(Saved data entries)

- - -

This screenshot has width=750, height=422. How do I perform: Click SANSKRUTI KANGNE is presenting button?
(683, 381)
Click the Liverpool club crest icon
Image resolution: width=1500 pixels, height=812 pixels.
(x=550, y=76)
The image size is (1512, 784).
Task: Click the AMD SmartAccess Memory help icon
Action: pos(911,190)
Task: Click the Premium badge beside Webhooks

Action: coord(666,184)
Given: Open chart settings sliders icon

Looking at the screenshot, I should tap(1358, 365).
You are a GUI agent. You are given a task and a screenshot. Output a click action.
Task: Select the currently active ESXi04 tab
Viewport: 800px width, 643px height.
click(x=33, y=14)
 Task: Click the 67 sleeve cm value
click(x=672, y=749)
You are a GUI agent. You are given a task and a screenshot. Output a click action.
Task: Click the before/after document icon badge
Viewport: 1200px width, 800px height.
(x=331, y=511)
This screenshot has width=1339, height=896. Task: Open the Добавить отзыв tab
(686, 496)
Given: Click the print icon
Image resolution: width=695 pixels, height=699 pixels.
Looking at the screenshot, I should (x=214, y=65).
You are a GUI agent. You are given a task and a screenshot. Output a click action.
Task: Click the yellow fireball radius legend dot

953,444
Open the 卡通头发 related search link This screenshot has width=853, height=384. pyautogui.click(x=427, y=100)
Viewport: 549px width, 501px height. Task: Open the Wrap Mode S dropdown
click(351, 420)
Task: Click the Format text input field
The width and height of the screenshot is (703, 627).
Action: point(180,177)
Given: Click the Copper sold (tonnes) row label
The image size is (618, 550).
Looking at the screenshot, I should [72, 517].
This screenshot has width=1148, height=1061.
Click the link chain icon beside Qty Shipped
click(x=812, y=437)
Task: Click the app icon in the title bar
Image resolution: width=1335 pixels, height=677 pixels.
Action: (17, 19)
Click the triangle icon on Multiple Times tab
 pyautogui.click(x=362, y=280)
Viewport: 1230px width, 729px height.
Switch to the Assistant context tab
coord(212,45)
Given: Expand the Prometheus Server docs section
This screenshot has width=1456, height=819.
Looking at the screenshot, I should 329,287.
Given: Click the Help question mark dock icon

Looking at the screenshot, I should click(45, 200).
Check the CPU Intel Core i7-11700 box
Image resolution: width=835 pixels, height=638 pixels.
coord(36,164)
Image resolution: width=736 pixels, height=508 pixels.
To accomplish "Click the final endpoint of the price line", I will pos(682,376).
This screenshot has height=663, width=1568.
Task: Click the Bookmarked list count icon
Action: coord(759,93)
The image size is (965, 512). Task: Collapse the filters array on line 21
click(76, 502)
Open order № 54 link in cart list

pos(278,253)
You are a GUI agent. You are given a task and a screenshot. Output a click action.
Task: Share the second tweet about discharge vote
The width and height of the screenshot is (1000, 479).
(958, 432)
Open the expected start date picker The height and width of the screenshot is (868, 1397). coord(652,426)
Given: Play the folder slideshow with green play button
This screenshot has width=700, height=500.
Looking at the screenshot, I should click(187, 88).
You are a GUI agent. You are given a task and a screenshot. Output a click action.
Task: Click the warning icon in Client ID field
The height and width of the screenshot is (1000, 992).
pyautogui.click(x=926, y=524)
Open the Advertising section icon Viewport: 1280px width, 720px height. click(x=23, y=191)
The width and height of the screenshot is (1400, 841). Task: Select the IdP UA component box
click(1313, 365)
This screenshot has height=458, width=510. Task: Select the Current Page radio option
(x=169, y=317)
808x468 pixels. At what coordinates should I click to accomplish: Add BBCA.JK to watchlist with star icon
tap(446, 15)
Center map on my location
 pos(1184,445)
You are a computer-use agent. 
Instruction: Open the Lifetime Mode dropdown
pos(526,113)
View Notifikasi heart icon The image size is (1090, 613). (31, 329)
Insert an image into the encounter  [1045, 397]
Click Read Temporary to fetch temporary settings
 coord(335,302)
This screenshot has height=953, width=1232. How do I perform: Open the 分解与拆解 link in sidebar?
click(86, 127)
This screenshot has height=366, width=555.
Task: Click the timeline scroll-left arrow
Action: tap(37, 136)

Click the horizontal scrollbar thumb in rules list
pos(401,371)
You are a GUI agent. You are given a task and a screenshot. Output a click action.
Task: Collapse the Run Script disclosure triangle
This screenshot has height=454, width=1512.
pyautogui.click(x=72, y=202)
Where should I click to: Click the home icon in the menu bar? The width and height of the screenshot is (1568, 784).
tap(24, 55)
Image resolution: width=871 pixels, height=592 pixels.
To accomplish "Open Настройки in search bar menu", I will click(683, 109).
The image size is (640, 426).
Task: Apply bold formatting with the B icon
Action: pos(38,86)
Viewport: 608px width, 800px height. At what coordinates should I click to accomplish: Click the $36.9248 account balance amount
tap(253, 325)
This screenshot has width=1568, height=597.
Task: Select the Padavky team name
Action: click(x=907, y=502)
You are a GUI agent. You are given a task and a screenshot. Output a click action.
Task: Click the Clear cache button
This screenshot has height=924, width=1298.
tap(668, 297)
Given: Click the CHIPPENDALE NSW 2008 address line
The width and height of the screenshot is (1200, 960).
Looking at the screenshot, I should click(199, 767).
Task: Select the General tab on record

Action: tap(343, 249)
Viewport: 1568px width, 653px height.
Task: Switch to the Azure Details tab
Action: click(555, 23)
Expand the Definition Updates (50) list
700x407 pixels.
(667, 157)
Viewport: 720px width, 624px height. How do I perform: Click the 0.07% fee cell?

- - -

WHAT YOU SHOULD DO> After locating the line with "This screenshot has width=1339, height=896." above, return that line and every later line through the one with "Open the 卡通头发", word for word and with nothing else.

SOLVED PROBLEM>
This screenshot has width=1339, height=896. Task: Open the Добавить отзыв tab
(686, 496)
Given: Click the print icon
Image resolution: width=695 pixels, height=699 pixels.
Looking at the screenshot, I should (x=214, y=65).
You are a GUI agent. You are given a task and a screenshot. Output a click action.
Task: Click the yellow fireball radius legend dot

953,444
Open the 卡通头发 related search link This screenshot has width=853, height=384. pyautogui.click(x=427, y=100)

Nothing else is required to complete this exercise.